Further review of the Calgary study was done at FAN’s request by Dr. Trevor Sheldon. Dean of the Hull York Medical School, Sheldon was also an author of the British Government’s systematic fluoridation review. This review – “the York study” – looked at all research pertaining to the safety and effectiveness of water fluoridation.

This expertise makes Sheldon uniquely qualified to comment on the Calgary study. In his view?

The omitted survey, conducted in 2009/10, shows that most of Calgary’s increase in tooth decay occurred while Calgary was still adding fluoride to its water. As Sheldon explains, the omitted data “shows a higher average annual rate of increase in [tooth decay] in the period before cessation (7%) than in the period which includes years after cessation in Calgary (5%).”

Now consider the body of research addressed in the York study.

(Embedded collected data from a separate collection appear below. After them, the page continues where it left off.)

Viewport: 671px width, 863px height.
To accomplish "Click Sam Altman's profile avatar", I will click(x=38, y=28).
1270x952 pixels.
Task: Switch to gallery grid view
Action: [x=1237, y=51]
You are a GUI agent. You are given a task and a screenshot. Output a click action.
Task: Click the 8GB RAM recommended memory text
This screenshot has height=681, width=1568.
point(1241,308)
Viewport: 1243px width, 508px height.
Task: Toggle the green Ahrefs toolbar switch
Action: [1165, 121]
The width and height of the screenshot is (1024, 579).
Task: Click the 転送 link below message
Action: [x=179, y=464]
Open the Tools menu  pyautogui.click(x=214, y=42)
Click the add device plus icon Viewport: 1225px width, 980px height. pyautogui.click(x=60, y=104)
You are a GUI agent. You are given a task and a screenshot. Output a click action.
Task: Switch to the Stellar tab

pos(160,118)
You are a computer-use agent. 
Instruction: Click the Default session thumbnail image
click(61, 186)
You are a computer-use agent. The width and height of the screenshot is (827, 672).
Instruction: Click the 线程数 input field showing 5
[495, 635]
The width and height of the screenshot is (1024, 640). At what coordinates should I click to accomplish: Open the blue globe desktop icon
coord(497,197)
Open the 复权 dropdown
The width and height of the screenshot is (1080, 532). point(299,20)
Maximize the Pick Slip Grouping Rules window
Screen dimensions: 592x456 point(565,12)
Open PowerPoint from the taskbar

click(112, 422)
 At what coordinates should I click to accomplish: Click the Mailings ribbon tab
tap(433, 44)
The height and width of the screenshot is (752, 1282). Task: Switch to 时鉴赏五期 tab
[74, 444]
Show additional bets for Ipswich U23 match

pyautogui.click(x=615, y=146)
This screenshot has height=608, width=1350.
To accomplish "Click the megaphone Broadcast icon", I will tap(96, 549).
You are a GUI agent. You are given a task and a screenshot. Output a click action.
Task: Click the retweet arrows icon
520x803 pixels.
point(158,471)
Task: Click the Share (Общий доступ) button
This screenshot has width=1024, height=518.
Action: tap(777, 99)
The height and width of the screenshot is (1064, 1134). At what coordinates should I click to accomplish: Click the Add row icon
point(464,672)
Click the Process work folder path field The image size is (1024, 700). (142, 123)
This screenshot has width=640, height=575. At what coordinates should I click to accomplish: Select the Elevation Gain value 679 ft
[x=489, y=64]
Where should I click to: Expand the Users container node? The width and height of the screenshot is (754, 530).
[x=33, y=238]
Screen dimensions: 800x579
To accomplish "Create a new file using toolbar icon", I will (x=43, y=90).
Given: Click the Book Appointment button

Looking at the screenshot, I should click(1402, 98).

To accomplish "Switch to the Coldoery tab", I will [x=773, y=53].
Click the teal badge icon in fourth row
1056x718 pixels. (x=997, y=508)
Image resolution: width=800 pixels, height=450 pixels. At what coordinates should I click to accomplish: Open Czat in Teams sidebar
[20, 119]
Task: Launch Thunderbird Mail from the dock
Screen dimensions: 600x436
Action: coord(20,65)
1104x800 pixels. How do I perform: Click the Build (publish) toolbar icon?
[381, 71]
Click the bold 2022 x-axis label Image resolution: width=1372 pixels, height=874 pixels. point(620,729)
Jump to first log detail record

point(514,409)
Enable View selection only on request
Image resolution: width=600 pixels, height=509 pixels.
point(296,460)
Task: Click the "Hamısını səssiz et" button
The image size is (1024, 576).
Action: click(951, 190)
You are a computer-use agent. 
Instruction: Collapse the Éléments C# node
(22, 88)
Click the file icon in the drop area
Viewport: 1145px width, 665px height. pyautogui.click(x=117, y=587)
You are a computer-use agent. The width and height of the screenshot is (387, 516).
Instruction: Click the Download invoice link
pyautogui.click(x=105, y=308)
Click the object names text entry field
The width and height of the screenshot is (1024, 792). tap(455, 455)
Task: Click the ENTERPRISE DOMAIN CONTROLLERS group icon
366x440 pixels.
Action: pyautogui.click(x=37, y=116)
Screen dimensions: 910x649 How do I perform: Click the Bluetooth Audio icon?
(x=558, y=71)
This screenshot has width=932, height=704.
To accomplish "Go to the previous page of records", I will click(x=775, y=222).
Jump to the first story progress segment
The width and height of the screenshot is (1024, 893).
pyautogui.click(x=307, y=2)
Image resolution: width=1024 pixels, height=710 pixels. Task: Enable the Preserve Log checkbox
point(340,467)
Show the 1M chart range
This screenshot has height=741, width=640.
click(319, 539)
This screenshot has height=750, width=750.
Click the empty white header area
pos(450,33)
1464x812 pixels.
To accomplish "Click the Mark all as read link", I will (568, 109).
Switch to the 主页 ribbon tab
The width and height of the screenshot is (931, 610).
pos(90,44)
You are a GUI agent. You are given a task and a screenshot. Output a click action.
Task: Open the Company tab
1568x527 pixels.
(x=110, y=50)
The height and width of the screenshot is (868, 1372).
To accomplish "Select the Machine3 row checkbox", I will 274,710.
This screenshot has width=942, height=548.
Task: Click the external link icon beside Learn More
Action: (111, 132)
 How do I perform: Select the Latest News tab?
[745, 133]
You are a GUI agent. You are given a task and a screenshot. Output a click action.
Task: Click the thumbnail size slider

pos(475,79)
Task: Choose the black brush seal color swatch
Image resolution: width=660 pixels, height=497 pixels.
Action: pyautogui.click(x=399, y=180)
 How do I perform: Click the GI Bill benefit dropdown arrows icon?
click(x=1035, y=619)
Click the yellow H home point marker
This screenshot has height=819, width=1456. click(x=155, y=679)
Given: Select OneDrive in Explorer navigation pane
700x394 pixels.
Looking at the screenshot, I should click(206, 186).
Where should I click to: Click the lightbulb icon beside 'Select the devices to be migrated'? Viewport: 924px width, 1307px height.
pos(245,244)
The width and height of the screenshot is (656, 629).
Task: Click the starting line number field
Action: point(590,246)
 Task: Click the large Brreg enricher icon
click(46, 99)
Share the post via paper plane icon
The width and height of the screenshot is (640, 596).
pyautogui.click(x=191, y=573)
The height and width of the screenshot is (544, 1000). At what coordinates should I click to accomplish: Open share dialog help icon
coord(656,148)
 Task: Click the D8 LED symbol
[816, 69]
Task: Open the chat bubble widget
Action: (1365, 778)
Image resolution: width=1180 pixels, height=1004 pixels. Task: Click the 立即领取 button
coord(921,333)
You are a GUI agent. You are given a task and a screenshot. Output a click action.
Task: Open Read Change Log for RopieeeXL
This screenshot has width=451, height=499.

  1. The quality of studies on the effectiveness of water fluoridation was lower than had been expected. (Poor study quality was also a concern of the authors of last year’s review from the Cochrane Collaboration, which found little evidence for fluoridation.)
  2. A large number of studies were excluded from review because they didn’t meet the criteria for solid fluoridation research.
  3. “The differences where fluoride had been removed from the water were less clear. Three studies were unable to detect a difference while four studies found…that the removal of fluoride from the water led to a greater increase in caries.”

In the Calgary study, on the other hand, statistics became pliable. Unfortunate, because the pliability in the Calgary study appears to bend more toward bias than good science.